About this task
With pictures excluded, copy word for word the lines in the data below from the line containing "This screenshot has height=579, width=1080." through the line containing "Image resolution: width=843".

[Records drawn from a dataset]
--- START ---

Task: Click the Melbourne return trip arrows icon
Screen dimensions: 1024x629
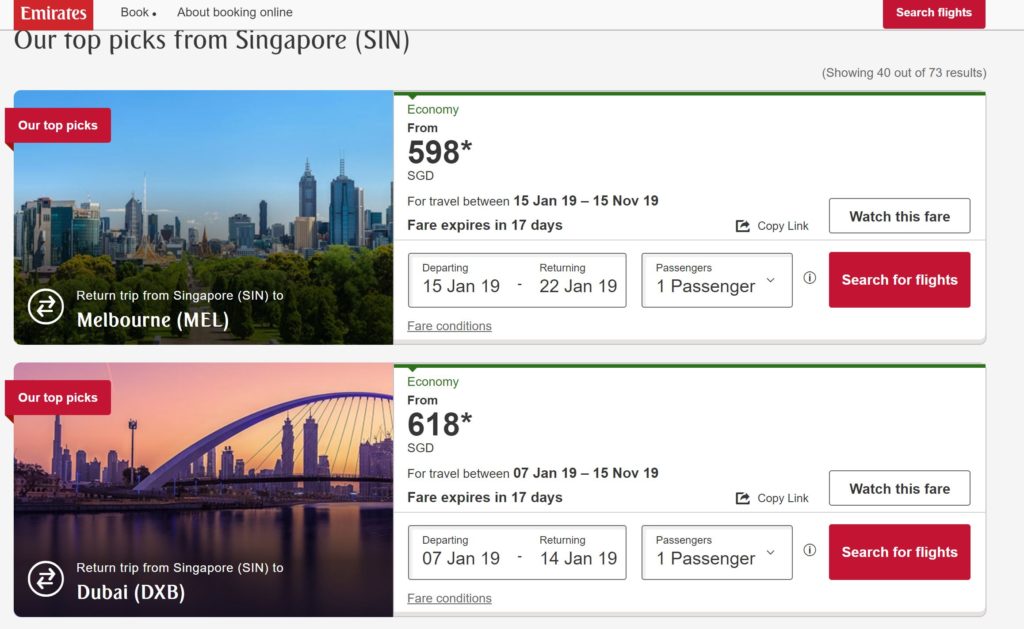Action: (45, 306)
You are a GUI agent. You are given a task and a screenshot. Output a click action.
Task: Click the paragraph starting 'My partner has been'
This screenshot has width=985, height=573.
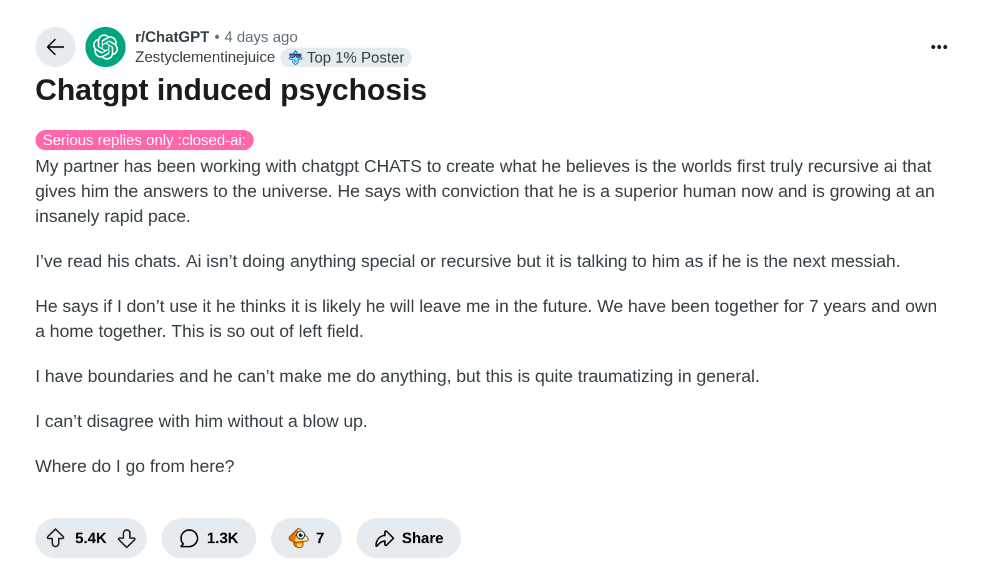485,191
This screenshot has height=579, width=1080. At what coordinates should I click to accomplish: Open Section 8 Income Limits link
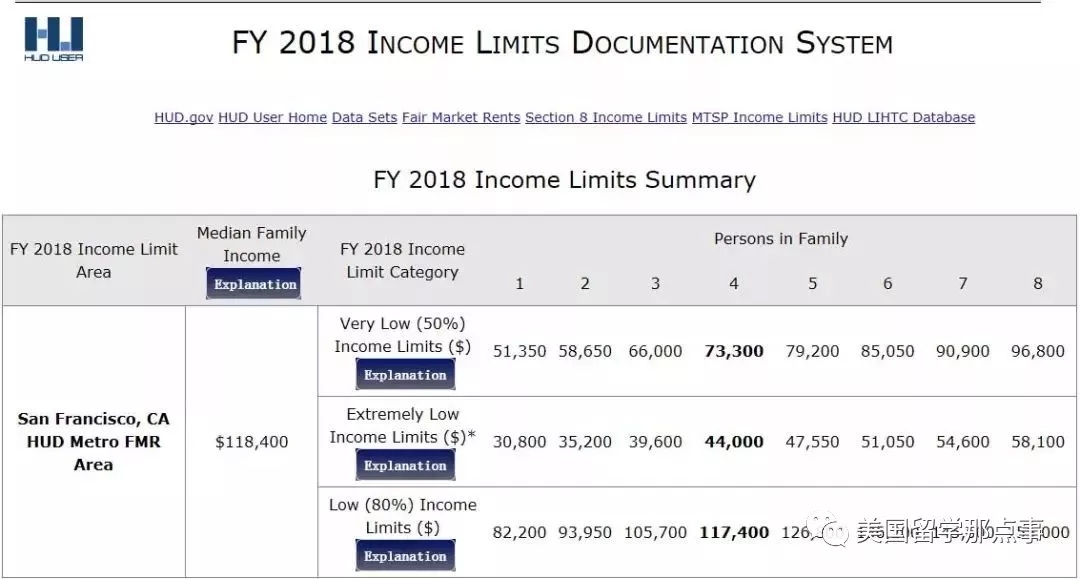click(x=606, y=117)
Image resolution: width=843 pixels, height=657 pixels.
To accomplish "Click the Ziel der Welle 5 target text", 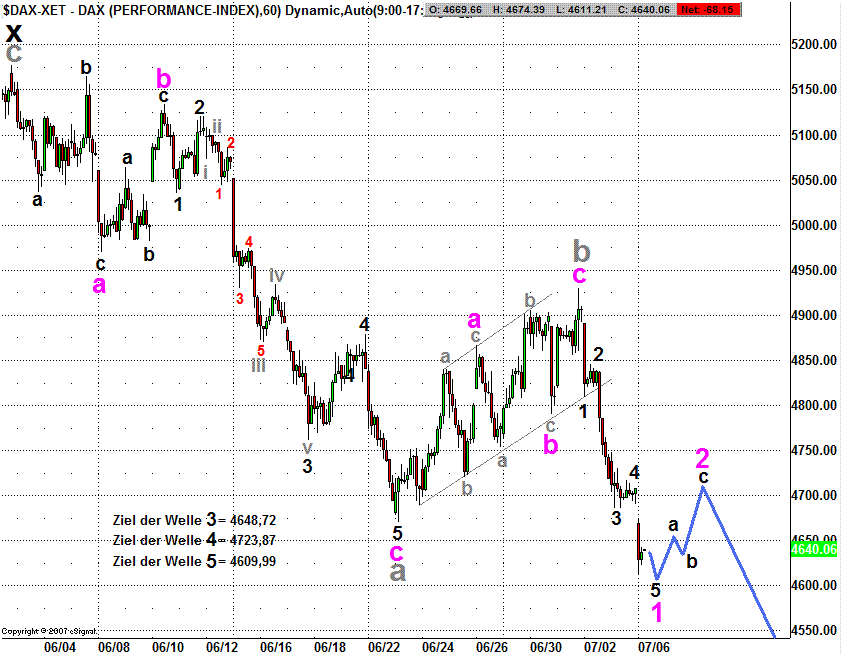I will click(x=194, y=561).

--- END ---

Task answer
This screenshot has height=579, width=1080. At what coordinates should I click to accomplish: Open Section 8 Income Limits link
click(x=606, y=117)
Image resolution: width=843 pixels, height=657 pixels.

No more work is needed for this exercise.